Data section ::
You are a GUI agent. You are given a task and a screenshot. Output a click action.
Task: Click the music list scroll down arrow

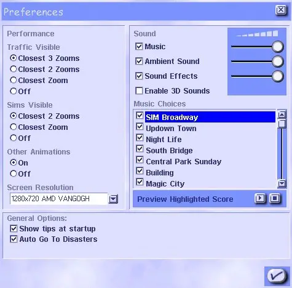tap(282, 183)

...

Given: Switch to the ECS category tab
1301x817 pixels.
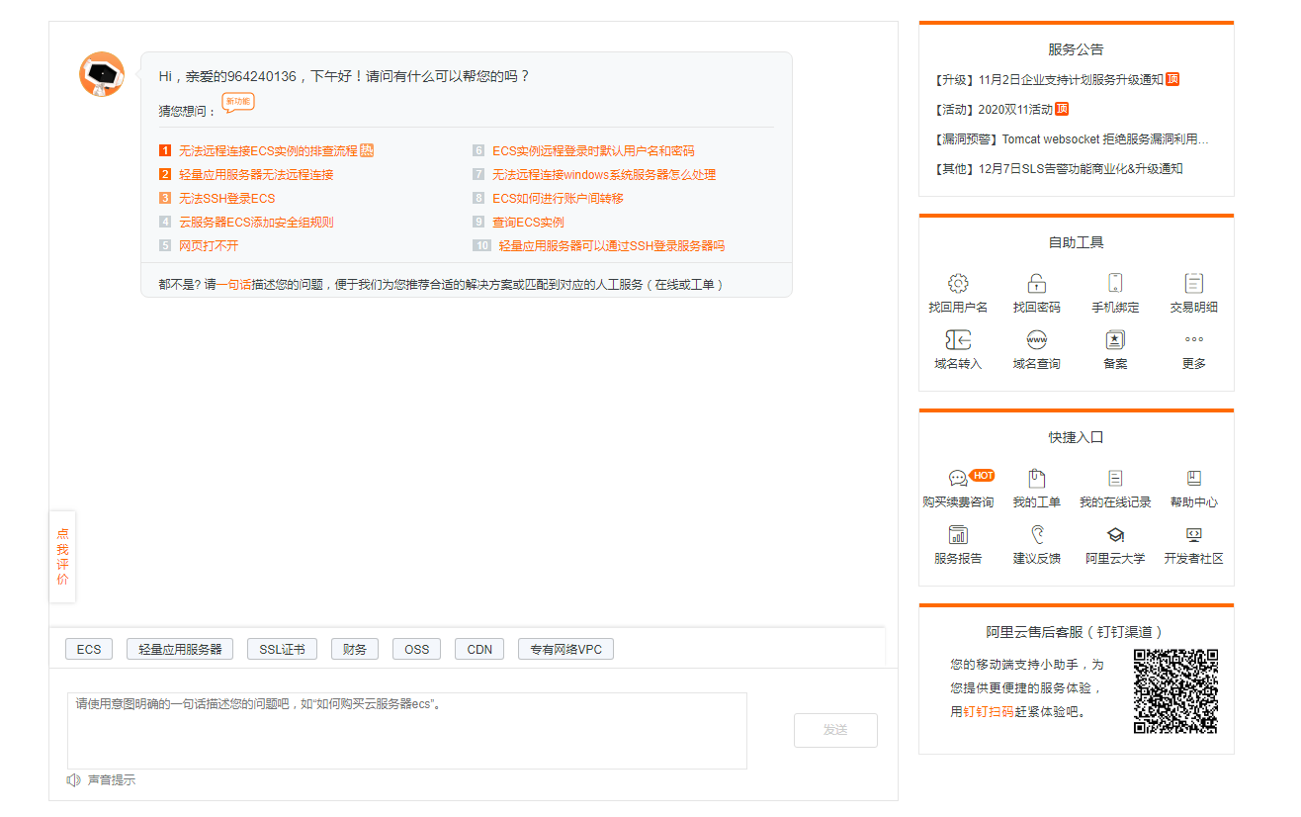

Try it ::
Of all the entries above, retype exactly the lines from the line with "Given: Switch to the ECS category tab" to the line with "1301x817 pixels.", both included, and no others.

Exercise response ::
Given: Switch to the ECS category tab
1301x817 pixels.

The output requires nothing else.